If you are the head of communications for your company, what should you do? Lock all the doors, scare the employees into online silence, and continue the status quo? This is what some companies are doing. There are very real concerns with how and when employees use social media tools in a work setting.
But ultimately, the shift toward a company of many voices rather than one voice is going to happen whether you like it or not.

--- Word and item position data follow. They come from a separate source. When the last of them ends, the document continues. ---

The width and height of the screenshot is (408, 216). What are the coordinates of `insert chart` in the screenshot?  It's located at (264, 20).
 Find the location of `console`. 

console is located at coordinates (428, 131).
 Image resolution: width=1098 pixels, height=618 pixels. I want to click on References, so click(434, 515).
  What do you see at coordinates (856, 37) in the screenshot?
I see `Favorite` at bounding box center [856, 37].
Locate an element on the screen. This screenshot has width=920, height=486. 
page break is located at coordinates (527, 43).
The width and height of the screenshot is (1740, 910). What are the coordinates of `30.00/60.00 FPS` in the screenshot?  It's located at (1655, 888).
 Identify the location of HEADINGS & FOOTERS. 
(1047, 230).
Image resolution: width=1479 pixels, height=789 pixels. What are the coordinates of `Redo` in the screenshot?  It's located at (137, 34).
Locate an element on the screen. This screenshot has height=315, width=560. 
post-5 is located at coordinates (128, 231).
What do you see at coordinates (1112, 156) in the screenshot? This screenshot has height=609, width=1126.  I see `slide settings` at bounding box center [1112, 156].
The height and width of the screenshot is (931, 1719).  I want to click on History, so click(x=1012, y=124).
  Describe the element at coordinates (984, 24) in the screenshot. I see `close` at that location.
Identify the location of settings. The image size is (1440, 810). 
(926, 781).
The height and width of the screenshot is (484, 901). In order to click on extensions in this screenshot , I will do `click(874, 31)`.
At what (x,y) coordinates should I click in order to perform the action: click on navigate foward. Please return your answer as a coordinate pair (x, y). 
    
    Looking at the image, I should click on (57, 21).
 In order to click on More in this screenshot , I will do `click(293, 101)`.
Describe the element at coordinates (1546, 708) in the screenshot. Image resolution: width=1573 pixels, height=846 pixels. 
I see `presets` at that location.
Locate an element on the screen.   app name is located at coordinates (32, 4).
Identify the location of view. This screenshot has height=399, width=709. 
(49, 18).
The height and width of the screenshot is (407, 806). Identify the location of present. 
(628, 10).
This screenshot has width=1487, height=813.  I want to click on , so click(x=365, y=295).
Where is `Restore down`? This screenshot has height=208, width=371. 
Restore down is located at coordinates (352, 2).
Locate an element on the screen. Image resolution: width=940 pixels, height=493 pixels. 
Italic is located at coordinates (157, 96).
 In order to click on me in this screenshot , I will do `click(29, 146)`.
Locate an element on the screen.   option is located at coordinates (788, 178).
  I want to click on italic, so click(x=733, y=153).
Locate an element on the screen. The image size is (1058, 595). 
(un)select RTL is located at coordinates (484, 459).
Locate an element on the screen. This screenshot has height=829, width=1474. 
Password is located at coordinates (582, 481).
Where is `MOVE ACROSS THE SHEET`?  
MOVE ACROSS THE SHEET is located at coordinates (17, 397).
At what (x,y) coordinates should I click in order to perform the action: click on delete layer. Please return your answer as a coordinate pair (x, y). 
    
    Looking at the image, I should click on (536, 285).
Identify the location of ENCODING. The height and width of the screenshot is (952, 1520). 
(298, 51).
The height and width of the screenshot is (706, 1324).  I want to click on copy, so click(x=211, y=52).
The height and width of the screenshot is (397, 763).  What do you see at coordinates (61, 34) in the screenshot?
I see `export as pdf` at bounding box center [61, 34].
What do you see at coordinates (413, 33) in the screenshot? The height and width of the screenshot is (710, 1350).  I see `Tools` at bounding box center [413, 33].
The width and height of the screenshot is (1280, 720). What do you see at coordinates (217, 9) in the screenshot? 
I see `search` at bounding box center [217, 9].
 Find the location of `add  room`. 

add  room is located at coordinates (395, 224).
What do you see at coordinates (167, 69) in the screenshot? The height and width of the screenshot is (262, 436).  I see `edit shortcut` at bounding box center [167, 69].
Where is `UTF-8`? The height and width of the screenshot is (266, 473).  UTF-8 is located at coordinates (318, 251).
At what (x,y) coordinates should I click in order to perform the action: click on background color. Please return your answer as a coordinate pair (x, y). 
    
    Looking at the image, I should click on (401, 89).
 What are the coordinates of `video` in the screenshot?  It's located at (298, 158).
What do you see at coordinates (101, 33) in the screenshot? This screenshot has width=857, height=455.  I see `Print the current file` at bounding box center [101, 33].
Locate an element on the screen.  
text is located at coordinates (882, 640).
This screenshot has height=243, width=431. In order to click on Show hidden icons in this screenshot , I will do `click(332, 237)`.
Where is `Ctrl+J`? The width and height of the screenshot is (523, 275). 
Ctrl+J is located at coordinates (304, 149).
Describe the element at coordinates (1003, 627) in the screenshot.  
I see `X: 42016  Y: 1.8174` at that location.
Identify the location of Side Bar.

As Bob Dylan said, “You don’t need a weather man to know which way the wind blows.”
So rather than forcing yourself into a sucker’s choice of “Should I communicate my corporate story well or allow my employees to be using social media at work?” perhaps there is a better question:
“How can I communicate a consistent corporate story AND take advantage of the social media revolution to amplify it?” You can do both!
Looking at old vs. new another way for a second:
Old model = maintaining control
New model = becoming a catalyst
That’s the real question– how can you as a communications expert be the catalyst for a symphony of clear communications coming from every corner of your company?
Think like you are the conductor of an orchestra. My cousin Andrew is a conductor, but he was once just a talented violinist. Now when he goes on stage he doesn’t even have to bring an instrument, but can still make beautiful music with some of the most successful symphony orchestras in the world. He takes a large group of musicians, each playing their own parts, and gets them to do so in a way that makes the whole orchestra create a symphony of music, rather than 100 individual parts. That’s his job.
In the new world, that’s your job too. Figuring out how to conduct an orchestra of talented musicians on behalf of your brand. Not by controlling them. Not by playing every instrument yourself. But by getting people to want to be a part of amplifying the corporate story. You must be a catalyst.
Here are some Dark Matter Matters posts that might give you some ideas on how to do this:
- Why did I just write a post about Viking Longships?: How to get everyone in the organization rowing together.
- Get the organization aligned: The role of vision and strategic internal communications.
- Sharing your brand story (and here’s ours): How to tell your brand story in a compelling way.
- The role of film at Red Hat: Using digital media to bring the story to life.
- Brand and human resources in one department? Are you nuts?: Can changes to your organizational structure help?
The move from control to catalyst? Some of the best minds in the communications industry are thinking this way. As a final resource, I urge you to go read this report, entitled The Authentic Enterprise: Relationships, Values, and The Evolution of Corporate Communications. If you are a communications professional, reading this report may be the most important thing you do this year.
Here is a taste, directly from the report:
The argument of this paper is that the future of the profession – and the challenge that will define the emerging role of the chief communications
executive – is to guide the corporation in influencing and transforming not just perceptions, but the company’s behaviors, as well as the self conceptions and actions of those external constituencies themselves. Going forward, it will not be sufficient to shape perceptions within narrowly defined contexts. It will be necessary to demonstrate authenticity in radically open environments.
As we have shown, instead of “putting a message out” to influencers or into a channel, we must understand the diverse backgrounds and mindsets of our stakeholders and facilitate communications among audiences. Our job is no longer simply making “them” think well of us, nor is it even about building two-way dialogue. Now, it’s about nurturing relationships among others – including relationships that don’t necessarily directly involve our own company. Today, we’re growing a multi-faceted, networked ecosystem, and we’re seeking to influence its priorities and actions to benefit our enterprise.
The people who signed their name to this report include Jon Iwata, SVP of Communications at IBM (co-chair of the task force) plus a number of other Fortune 500 communications executives and field and academic experts. As a final point, watch this short video of Jon Iwata talking about the use of social media inside IBM.
If IBM can figure out how to conduct a symphony in one of the largest companies on earth, you can, too!